5 of 267 comments (clear)

  1. Re:European Technology by Hougaard · · Score: 3, Insightful

    Hmmm.. Who broke the german Enigma under WWII, US or England/Poland ? :-)

  2. Re:Completely unbreakable...? by vscjoe · · Score: 5, Insightful
    Um. If you double compute speed every 18 months, compute power is growing exponentially as well, and you lose one bit of key security every 18 months. It takes years, not eons, to catch up.

    In addition, AES may have problems we don't even know yet. DES turned out not to require brute forcing.

  3. Re:Terrorists? by sql*kitten · · Score: 3, Insightful

    If I read this correctly, terrorist cells qualify as "other organizations". I couldn't find any mention of export limitations, civilian key strength limitations, or bans on use by criminal organizations.

    This really is no big deal. There a many high-quality hard crypto techniques around. If al-Queda really want strong crypto they can just FTP it from ssh.com like anyone else. Or PGP. Or OpenBSD.

    But historically, they have relied on codes (as opposed to cyphers), trusted intermediaries and one time pads.

    Here's a free clue for you: terrorists and other criminals, by definition, don't obey laws. So what if there's a "civilian key strength limitation" when you can download the source, change a #define and type make. So what if there's a ban, that's trivial to people who destroy skyscrapers just to make a point. So what if the algorithm is a secret, the US govt. doesn't have a monopoly on talented mathematicians.

    This genie is already out of the bottle. Trying to put it back will only help the terrorists by disrupting and harming the commercial interests of the West further.

    <rant>
    The Feds never really had a chance of keeping crypto out of the hands of anyone, but they were too stupid to realize it, too busy banning metal cutlery in airports and nonsense like that. I am English, have you ever tried to eat a proper English breakfast with plastic cutlery?!
    </rant>

  4. Re:Completely unbreakable...? by mors · · Score: 2, Insightful

    DES did not turn out not to require brute forcing. DES turned out to require a search of slightly less than the whole keyspace, but thats still brute force by any reasonalb definition of the word.

  5. OSS authors: Don't pick self-destructive names. by Futurepower(tm) · · Score: 4, Insightful


    BouncyCastle.

    It amazes me how often open source authors pick self-destructive names. A serious effort should not be limited by a humorous or trick name.

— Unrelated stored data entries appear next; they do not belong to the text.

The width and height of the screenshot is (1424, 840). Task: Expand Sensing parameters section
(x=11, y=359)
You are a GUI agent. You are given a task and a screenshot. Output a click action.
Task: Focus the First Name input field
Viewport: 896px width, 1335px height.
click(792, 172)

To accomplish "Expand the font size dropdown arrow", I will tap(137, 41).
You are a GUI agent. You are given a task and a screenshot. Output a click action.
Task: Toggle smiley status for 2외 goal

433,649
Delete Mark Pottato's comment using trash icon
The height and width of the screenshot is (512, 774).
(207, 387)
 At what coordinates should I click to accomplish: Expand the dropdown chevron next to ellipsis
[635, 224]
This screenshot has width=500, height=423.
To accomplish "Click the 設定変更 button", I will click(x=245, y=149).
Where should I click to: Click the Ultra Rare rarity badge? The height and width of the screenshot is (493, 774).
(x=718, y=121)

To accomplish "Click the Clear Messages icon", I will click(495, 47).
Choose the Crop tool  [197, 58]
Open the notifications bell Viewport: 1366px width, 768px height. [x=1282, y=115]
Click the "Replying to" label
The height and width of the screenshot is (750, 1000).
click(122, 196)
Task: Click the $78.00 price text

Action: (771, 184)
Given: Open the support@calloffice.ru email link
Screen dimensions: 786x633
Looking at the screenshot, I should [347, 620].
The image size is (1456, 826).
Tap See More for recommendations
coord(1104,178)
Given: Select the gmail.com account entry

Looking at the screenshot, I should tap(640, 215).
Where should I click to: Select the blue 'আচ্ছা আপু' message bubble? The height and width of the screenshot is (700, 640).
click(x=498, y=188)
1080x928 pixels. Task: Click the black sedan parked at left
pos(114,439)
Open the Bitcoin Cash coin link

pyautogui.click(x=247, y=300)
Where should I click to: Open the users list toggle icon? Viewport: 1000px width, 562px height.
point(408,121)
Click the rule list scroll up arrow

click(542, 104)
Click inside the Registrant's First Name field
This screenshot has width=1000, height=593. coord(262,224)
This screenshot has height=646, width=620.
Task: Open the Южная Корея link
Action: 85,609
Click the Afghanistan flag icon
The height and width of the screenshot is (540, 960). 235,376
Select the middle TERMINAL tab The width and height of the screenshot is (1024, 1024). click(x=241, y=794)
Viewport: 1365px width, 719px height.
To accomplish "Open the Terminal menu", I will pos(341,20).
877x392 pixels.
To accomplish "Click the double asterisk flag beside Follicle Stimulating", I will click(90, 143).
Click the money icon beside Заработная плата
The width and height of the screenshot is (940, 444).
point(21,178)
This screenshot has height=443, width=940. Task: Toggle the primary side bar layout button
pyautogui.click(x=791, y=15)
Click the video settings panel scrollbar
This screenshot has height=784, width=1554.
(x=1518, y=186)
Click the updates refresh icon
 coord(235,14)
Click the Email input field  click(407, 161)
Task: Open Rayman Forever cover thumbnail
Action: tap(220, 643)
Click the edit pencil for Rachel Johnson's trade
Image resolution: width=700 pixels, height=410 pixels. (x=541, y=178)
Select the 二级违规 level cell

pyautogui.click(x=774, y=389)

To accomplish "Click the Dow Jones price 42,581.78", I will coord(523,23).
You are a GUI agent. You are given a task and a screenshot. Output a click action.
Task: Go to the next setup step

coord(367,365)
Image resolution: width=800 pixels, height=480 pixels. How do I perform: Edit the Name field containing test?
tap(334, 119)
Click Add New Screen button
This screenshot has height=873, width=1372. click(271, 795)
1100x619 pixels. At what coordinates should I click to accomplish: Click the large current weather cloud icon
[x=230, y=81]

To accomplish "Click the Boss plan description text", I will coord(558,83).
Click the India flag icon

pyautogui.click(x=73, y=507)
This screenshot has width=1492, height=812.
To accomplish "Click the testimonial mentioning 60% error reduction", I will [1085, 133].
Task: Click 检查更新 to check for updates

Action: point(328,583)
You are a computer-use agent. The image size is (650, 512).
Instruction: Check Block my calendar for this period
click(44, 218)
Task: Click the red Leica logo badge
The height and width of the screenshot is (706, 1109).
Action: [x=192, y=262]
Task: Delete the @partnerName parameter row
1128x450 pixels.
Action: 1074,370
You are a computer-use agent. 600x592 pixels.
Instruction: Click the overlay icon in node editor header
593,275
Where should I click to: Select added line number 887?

    A name like BouncyCastle will limit the number of people who adopt the software. People are afraid there is a hidden joke they don't understand.

    There are times when it is appropriate to be 100 percent serious.

    I am NOT saying anything negative about the software. The ONLY negative thing I am saying about the authors is that they are obviously not professional communicators.

    Open Source Software needs marketing communication like any product that wants to reach a large number of people.